Patents are designed to protect inventions, trademarks are best for protecting a brand’s unique image, and copyright is perfect for protecting original (and tangible) works of authorship (texts, music, software, advertising copy, video games, and more) from unauthorized copy and distribution.
So, if you’re not sure if you can use copyright to protect your creations, below we will discuss this IP protection tool in a bit more detail. Also, if you want to know more, here are a series of copyright FAQs you should check out.

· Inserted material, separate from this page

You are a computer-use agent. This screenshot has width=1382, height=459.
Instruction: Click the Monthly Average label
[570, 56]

Copyright as a Method to Protect Creators
The fast spread of the Internet allowed people everywhere easier access to all sorts of content that can be shared and forwarded in an instant. This led to a time when most users would simply copy and share a music piece, an ebook, a video, or download a movie from torrents. Keep in mind, this was a time before streaming services were widely available and apps such as Spotify didn’t exist (even YouTube was in its incipient phase!).
This led to a bunch of lawsuits that led to the closing of some of the most notorious peer-to-peer file sharing platforms of the time. The practice also discouraged users from downloading and sharing content that wasn’t theirs or didn’t have the author’s permission to do so.

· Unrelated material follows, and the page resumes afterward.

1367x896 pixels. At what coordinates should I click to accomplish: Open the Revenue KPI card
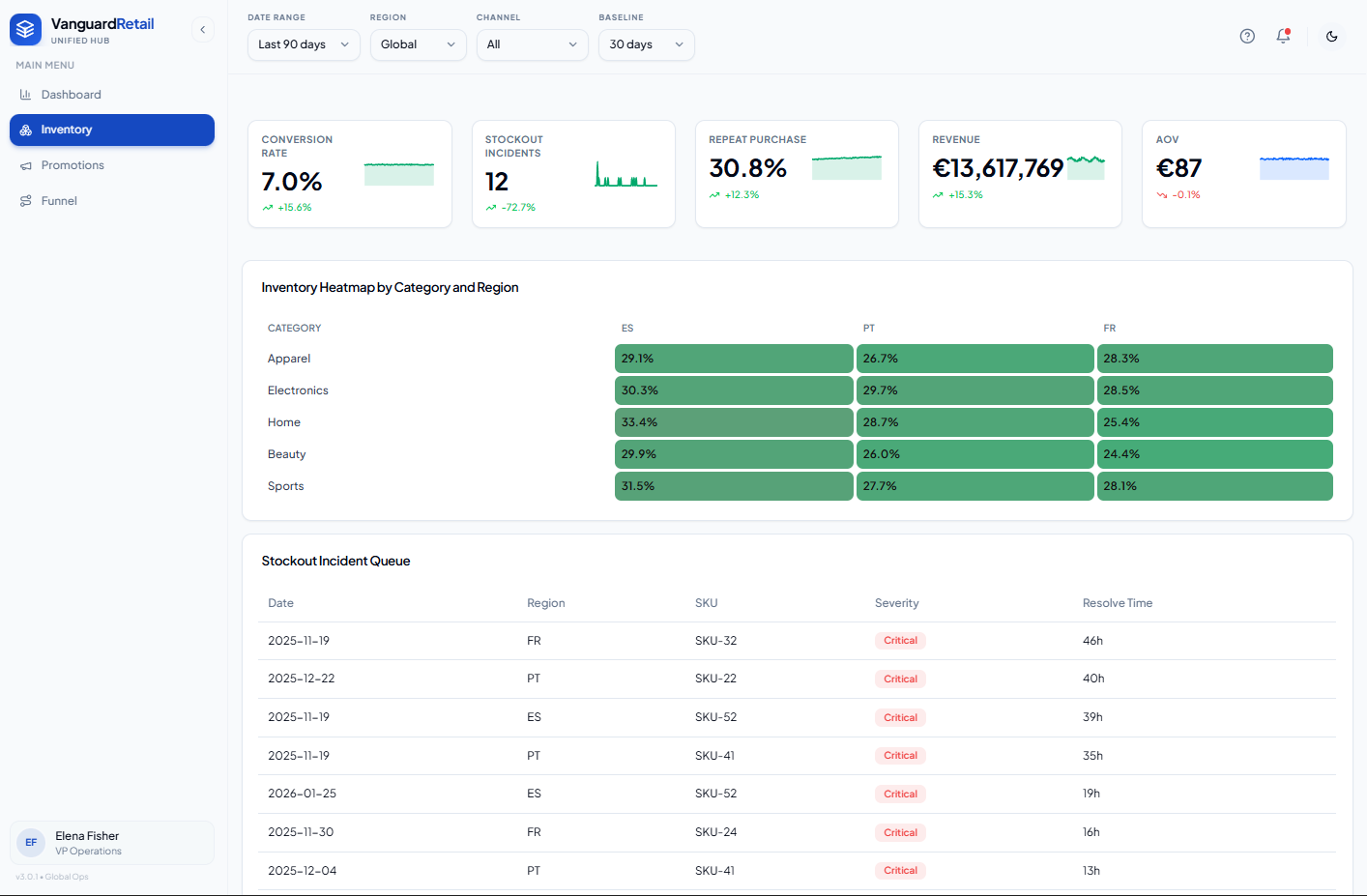1020,174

As a result, creators in all industries felt a bit more protected as their rights were defended and they could continue to make a living out of their creations. All these couldn’t have been possible without proper copyright laws. Additionally, the increased awareness of the importance of Intellectual Property and the fact that almost anyone has the tools to become a creator nowadays has shifted the public opinion on what’s right and what’s not.
What Can Be Copyrighted
According to the laws of copyright, any original work, in a tangible format, can be copyrighted by its author.
Here are a few examples of works that can be copyrighted:
- Literary Works – besides novels, poems, and the likes, this category also includes articles, advertising copy, speeches, and even computer programs (the code behind the apps, tools, and games we all love so much)
- Dramatic Works – plays, operas, scripts, and the likes
- Musical Works – both the music and the words of a song
- Sound Recordings – different than musical works
- Pictorial, Graphic, and Sculptural Works – sketches, drawings, cartoons, paintings, photographs, slides, wallpapers, and more
- Motion Pictures and audiovisual works in general
- Compilations – the collection of existing materials (not necessarily authored by you) can be copyrighted.
In summary, one can copyright an original artistic or literary creation with the intent to protect it from being distributed without their accord. This includes photos, images, music, and other similar types of content that are readily available on the Internet.
Protect Your Business from Using Copyrighted Materials
It’s only natural to want to protect your business from any litigations and costs this may incur. Luckily, nowadays it’s rather easy to know if a material is protected by copyright or not. Google and other search engines even allow users to refine their search based on whether they want ‘free to use’ content or not.
Moreover, there are plenty of platforms where you can buy photos, graphic creations, music, or watch movies by streaming the content. Additionally, there are other platforms where creators can upload materials designed for share and free use in exchange for proper credit.
Therefore, as long as you follow the author’s indications when you post on social media, blog, or site, you should be fine. Still, if you’re not 100% sure, it’s best to not use a piece of content rather than getting sued later on.